Spectrum comes with some built-in application VMs, to demonstrate certain aspects of the system.

These VMs are defined inside the vm/app directory. The built-in VMs all use a common template, img/app, and supply a script of their own for the template to run that starts the appropriate application. Unlike user-defined VMs, Nix store paths inside built-in VMs are deduplicated against the template’s store. The template provides the root filesystem. It mounts a filesystem from a second block device containing the application-specific parts, overlays that filesystem’s Nix store onto its own, then runs the provided script.

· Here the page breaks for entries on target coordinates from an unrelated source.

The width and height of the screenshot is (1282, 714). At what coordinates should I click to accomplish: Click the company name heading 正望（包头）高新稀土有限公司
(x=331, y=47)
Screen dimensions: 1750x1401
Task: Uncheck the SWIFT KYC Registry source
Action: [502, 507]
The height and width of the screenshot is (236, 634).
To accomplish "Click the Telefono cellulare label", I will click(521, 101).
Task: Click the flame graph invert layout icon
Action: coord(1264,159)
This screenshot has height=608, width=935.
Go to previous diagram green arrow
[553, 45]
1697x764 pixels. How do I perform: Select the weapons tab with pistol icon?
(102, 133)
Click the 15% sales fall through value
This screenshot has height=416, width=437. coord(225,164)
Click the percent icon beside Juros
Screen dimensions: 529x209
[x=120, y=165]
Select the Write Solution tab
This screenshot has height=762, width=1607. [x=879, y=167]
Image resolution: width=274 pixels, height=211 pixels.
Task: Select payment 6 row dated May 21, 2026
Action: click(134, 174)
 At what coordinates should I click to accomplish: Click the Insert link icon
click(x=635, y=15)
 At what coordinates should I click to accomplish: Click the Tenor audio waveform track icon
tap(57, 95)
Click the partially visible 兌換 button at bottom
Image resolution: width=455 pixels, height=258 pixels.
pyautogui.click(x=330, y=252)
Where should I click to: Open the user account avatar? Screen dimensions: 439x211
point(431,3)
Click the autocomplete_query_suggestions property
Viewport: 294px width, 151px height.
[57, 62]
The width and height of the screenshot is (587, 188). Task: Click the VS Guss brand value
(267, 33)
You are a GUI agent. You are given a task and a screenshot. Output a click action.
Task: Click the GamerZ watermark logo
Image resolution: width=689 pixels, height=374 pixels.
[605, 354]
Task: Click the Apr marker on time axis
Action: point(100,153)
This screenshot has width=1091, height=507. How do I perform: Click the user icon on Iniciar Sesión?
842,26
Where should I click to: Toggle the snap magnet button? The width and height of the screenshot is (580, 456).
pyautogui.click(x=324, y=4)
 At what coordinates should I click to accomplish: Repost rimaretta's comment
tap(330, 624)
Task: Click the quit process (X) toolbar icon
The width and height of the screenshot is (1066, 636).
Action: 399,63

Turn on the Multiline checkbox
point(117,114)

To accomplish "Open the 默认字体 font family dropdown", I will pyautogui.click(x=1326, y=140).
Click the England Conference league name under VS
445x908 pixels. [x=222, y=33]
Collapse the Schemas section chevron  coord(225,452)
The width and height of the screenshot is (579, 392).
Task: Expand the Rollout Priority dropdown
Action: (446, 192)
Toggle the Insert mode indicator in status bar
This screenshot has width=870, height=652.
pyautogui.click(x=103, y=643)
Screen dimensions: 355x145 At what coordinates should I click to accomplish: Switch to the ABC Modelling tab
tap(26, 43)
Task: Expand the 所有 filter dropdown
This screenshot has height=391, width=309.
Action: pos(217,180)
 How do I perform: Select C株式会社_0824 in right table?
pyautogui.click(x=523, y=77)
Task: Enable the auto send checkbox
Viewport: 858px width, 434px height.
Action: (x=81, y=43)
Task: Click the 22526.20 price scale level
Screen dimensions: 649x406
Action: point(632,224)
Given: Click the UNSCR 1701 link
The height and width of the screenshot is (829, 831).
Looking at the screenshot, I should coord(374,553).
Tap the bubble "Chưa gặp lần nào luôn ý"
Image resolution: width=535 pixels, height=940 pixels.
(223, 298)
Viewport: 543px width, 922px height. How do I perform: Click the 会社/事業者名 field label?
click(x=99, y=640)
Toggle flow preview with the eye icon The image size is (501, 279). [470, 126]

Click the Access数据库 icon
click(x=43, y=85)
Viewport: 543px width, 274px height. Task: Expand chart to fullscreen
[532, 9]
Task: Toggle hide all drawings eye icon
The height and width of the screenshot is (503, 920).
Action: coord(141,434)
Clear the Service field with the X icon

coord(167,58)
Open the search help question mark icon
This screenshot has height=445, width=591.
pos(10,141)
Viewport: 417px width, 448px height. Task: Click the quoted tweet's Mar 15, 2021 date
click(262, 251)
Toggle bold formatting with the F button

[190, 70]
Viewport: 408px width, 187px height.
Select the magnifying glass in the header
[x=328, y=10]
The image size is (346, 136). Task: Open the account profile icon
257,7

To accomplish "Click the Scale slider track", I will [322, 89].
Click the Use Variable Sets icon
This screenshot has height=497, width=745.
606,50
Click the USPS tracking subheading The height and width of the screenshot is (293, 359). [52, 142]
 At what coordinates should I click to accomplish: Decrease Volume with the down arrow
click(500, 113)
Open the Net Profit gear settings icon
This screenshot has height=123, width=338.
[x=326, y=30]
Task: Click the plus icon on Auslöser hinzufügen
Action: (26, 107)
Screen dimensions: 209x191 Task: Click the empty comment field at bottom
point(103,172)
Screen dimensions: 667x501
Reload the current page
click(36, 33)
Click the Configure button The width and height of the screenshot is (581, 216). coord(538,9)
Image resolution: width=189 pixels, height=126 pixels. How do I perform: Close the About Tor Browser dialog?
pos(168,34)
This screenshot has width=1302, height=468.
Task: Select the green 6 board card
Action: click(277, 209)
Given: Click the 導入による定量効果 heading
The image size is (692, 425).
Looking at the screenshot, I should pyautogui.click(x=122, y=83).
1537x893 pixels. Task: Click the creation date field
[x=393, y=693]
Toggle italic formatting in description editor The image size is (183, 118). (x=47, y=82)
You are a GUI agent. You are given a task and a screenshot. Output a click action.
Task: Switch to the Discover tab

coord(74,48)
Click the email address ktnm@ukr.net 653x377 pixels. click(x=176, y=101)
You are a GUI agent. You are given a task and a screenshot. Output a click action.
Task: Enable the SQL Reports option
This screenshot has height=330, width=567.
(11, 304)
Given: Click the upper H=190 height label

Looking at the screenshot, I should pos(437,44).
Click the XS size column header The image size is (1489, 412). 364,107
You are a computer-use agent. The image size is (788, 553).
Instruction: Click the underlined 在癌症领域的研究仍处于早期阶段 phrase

It’s possible to run these VMs directly from your development system, without needing to start a whole Spectrum system, and then start the VM inside that system. This is done using the development shell for the template. For example, to run the built-in mg VM, run the following in the img/app directory:

nix-shell \
  -I nixpkgs=https://spectrum-os.org/git/nixpkgs/snapshot/nixpkgs-rootfs.tar.gz \
  --arg run ../../vm/app/mg.nix \
  --run 'make clean && make -j$NIX_BUILD_CORES run'

If you’re working on the template itself, you can keep a single development shell session open, and just make run every time you want to test a new version. Make will only track changes to the template, though, so if you change any Nix files, you’ll have to re-enter the development shell, and run make clean if they affected the template.

By default, make run runs the VM in QEMU, because it can do user mode networking. For a more Spectrum-like environment, you can instead run VMs in cloud-hypervisor by running Make with VMM=cloud-hypervisor.